REQUIREMENTS:
Collect each line of the records that contains the string "pixels" and copy those lines in full.

ENTRIES:
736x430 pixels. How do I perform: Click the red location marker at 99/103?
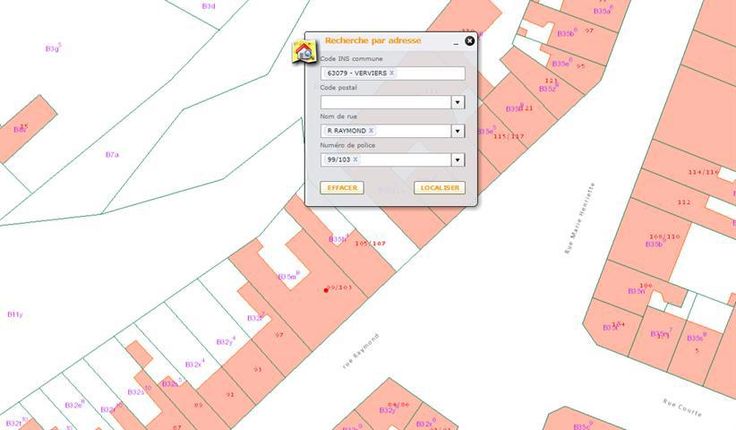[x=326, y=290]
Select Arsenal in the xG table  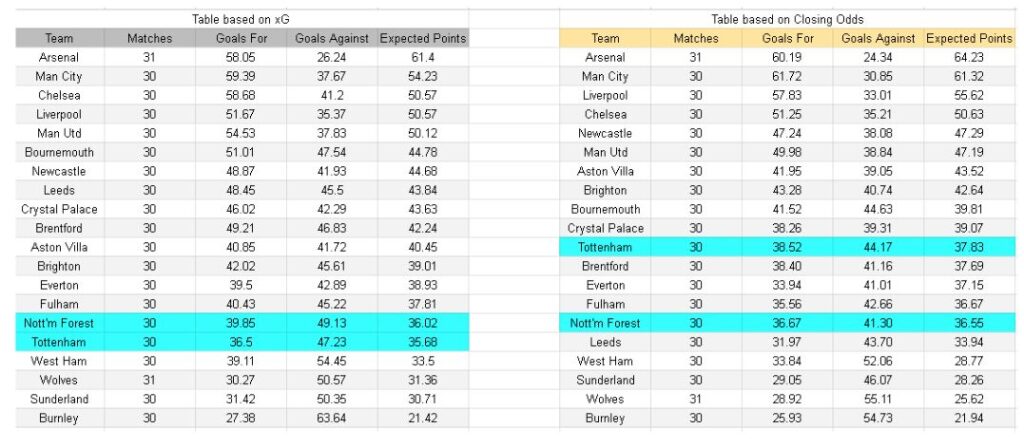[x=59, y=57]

---

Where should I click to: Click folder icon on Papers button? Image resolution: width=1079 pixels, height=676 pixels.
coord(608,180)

FULL SOLUTION:
736x430 pixels. How do I perform: Click the red location marker at 99/103?
Where should I click to: Click folder icon on Papers button? Image resolution: width=1079 pixels, height=676 pixels.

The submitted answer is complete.